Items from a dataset
▽

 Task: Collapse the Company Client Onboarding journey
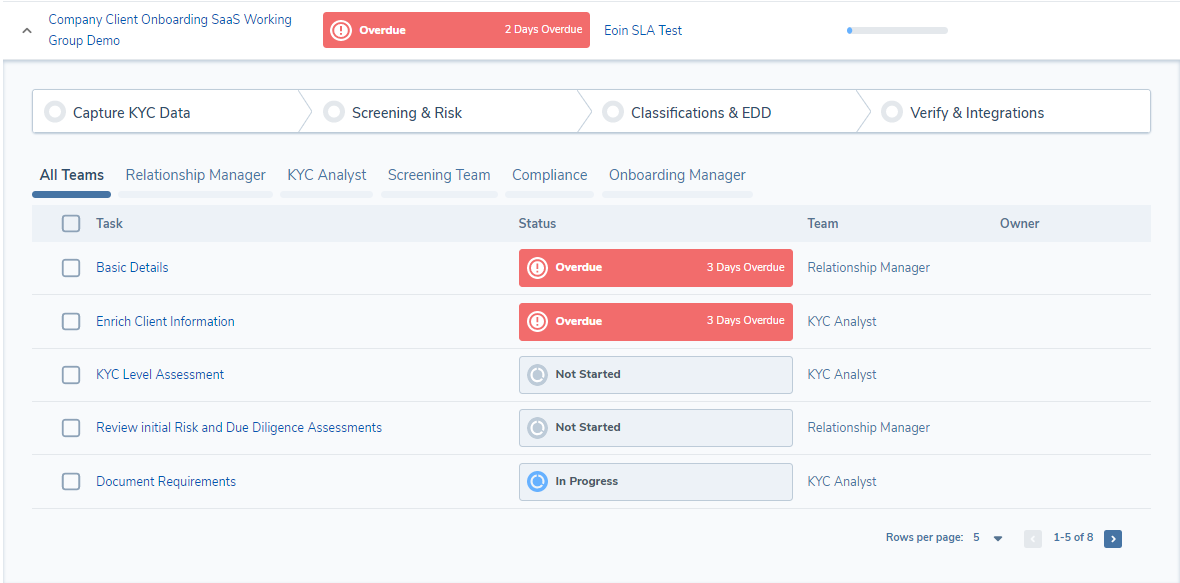[x=27, y=31]
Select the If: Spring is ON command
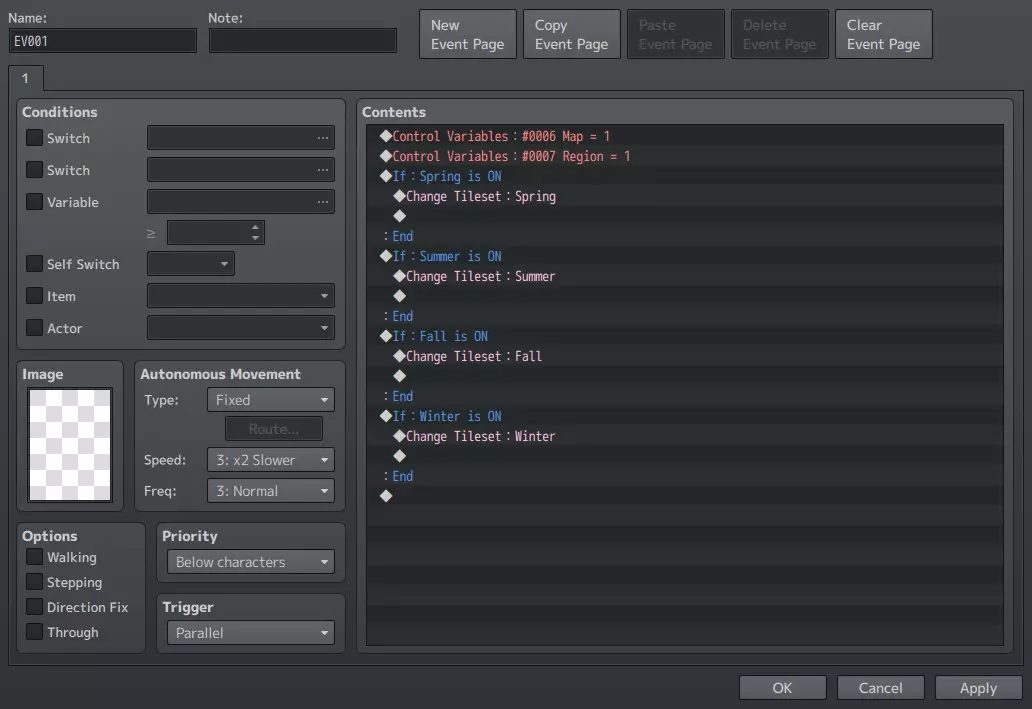Image resolution: width=1032 pixels, height=709 pixels. (x=447, y=176)
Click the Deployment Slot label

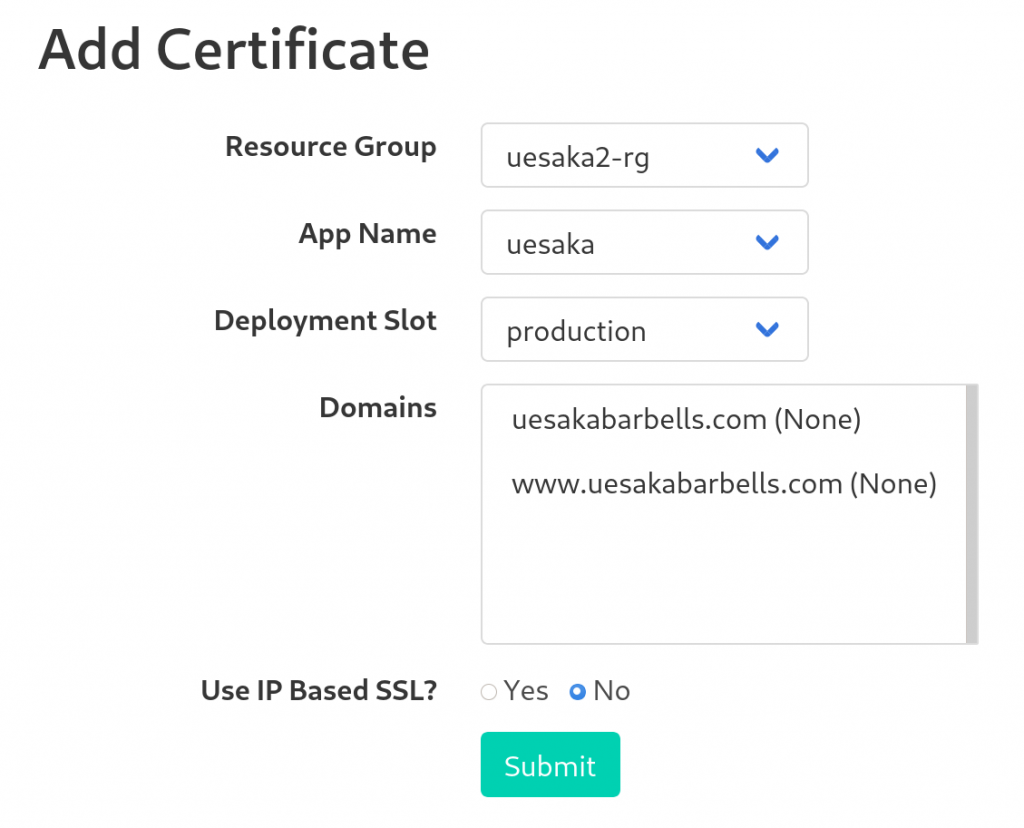(325, 321)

△

- **Work order**
Set every record down exactly, omitting pictures.

- **Answer to the exercise**
 Task: Collapse the Company Client Onboarding journey
[x=27, y=31]
Select the If: Spring is ON command
Image resolution: width=1032 pixels, height=709 pixels. (x=447, y=176)
Click the Deployment Slot label

(325, 321)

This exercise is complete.